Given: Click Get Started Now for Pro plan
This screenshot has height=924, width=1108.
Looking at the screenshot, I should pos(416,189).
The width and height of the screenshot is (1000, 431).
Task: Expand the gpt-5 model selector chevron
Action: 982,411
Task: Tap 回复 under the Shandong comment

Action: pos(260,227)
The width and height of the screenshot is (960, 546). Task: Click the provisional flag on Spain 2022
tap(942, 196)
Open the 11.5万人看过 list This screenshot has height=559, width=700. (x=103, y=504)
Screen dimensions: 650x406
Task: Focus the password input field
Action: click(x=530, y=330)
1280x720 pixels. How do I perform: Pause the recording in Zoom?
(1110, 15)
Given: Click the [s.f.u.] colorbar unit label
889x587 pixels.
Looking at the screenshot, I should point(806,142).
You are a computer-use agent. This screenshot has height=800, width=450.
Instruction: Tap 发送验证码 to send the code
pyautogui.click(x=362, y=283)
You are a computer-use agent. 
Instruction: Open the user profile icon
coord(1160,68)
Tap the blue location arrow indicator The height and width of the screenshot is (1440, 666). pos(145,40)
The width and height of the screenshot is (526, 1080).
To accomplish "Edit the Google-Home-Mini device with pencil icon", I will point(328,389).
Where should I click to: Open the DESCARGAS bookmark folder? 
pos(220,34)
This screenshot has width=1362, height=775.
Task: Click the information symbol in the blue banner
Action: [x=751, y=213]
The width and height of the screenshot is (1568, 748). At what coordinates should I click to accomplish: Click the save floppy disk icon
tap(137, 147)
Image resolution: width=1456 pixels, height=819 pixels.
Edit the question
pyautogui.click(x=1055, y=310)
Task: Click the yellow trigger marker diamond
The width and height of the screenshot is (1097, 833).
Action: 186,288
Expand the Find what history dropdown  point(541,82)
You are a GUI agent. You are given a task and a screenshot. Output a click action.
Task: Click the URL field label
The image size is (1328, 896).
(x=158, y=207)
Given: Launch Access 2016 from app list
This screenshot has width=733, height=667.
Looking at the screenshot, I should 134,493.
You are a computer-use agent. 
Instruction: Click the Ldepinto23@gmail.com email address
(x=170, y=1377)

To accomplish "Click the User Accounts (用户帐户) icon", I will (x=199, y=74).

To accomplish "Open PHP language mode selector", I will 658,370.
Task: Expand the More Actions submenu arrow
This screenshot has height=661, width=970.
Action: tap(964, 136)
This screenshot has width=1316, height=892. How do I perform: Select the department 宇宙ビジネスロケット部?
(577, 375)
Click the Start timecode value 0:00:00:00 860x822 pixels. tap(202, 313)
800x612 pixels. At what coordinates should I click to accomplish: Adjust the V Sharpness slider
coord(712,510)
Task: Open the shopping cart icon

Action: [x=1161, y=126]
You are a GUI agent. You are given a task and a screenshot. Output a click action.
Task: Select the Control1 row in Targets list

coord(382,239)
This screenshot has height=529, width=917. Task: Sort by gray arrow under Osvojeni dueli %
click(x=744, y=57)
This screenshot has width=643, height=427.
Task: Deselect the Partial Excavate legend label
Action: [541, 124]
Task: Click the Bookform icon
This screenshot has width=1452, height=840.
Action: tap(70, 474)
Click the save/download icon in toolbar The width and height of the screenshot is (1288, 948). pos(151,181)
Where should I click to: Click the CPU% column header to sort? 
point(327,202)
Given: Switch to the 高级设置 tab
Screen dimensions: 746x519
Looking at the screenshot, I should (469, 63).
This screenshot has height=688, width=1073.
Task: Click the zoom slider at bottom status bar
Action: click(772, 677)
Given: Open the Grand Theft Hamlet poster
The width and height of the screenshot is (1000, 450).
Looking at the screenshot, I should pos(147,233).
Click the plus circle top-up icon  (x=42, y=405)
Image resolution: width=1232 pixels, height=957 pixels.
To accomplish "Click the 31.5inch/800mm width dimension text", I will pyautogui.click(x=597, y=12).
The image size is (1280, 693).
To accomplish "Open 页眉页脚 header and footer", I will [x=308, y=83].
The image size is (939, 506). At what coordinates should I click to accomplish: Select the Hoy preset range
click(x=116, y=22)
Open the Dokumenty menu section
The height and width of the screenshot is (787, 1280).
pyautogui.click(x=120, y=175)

------------------------

§ **About this task**
Could you print all of the data above once more, unaltered?

§ **Response to this task**
Given: Click Get Started Now for Pro plan
This screenshot has height=924, width=1108.
Looking at the screenshot, I should pos(416,189).
The width and height of the screenshot is (1000, 431).
Task: Expand the gpt-5 model selector chevron
Action: 982,411
Task: Tap 回复 under the Shandong comment

Action: pos(260,227)
The width and height of the screenshot is (960, 546). Task: Click the provisional flag on Spain 2022
tap(942, 196)
Open the 11.5万人看过 list This screenshot has height=559, width=700. (x=103, y=504)
Screen dimensions: 650x406
Task: Focus the password input field
Action: click(x=530, y=330)
1280x720 pixels. How do I perform: Pause the recording in Zoom?
(1110, 15)
Given: Click the [s.f.u.] colorbar unit label
889x587 pixels.
Looking at the screenshot, I should point(806,142).
You are a computer-use agent. This screenshot has height=800, width=450.
Instruction: Tap 发送验证码 to send the code
pyautogui.click(x=362, y=283)
You are a computer-use agent. 
Instruction: Open the user profile icon
coord(1160,68)
Tap the blue location arrow indicator The height and width of the screenshot is (1440, 666). pos(145,40)
The width and height of the screenshot is (526, 1080).
To accomplish "Edit the Google-Home-Mini device with pencil icon", I will point(328,389).
Where should I click to: Open the DESCARGAS bookmark folder? 
pos(220,34)
This screenshot has width=1362, height=775.
Task: Click the information symbol in the blue banner
Action: [x=751, y=213]
The width and height of the screenshot is (1568, 748). At what coordinates should I click to accomplish: Click the save floppy disk icon
tap(137, 147)
Image resolution: width=1456 pixels, height=819 pixels.
Edit the question
pyautogui.click(x=1055, y=310)
Task: Click the yellow trigger marker diamond
The width and height of the screenshot is (1097, 833).
Action: 186,288
Expand the Find what history dropdown  point(541,82)
You are a GUI agent. You are given a task and a screenshot. Output a click action.
Task: Click the URL field label
The image size is (1328, 896).
(x=158, y=207)
Given: Launch Access 2016 from app list
This screenshot has width=733, height=667.
Looking at the screenshot, I should 134,493.
You are a computer-use agent. 
Instruction: Click the Ldepinto23@gmail.com email address
(x=170, y=1377)

To accomplish "Click the User Accounts (用户帐户) icon", I will (x=199, y=74).

To accomplish "Open PHP language mode selector", I will 658,370.
Task: Expand the More Actions submenu arrow
This screenshot has height=661, width=970.
Action: tap(964, 136)
This screenshot has width=1316, height=892. How do I perform: Select the department 宇宙ビジネスロケット部?
(577, 375)
Click the Start timecode value 0:00:00:00 860x822 pixels. tap(202, 313)
800x612 pixels. At what coordinates should I click to accomplish: Adjust the V Sharpness slider
coord(712,510)
Task: Open the shopping cart icon

Action: [x=1161, y=126]
You are a GUI agent. You are given a task and a screenshot. Output a click action.
Task: Select the Control1 row in Targets list

coord(382,239)
This screenshot has height=529, width=917. Task: Sort by gray arrow under Osvojeni dueli %
click(x=744, y=57)
This screenshot has width=643, height=427.
Task: Deselect the Partial Excavate legend label
Action: [541, 124]
Task: Click the Bookform icon
This screenshot has width=1452, height=840.
Action: tap(70, 474)
Click the save/download icon in toolbar The width and height of the screenshot is (1288, 948). pos(151,181)
Where should I click to: Click the CPU% column header to sort? 
point(327,202)
Given: Switch to the 高级设置 tab
Screen dimensions: 746x519
Looking at the screenshot, I should (469, 63).
This screenshot has height=688, width=1073.
Task: Click the zoom slider at bottom status bar
Action: click(772, 677)
Given: Open the Grand Theft Hamlet poster
The width and height of the screenshot is (1000, 450).
Looking at the screenshot, I should pos(147,233).
Click the plus circle top-up icon  (x=42, y=405)
Image resolution: width=1232 pixels, height=957 pixels.
To accomplish "Click the 31.5inch/800mm width dimension text", I will pyautogui.click(x=597, y=12).
The image size is (1280, 693).
To accomplish "Open 页眉页脚 header and footer", I will [x=308, y=83].
The image size is (939, 506). At what coordinates should I click to accomplish: Select the Hoy preset range
click(x=116, y=22)
Open the Dokumenty menu section
The height and width of the screenshot is (787, 1280).
pyautogui.click(x=120, y=175)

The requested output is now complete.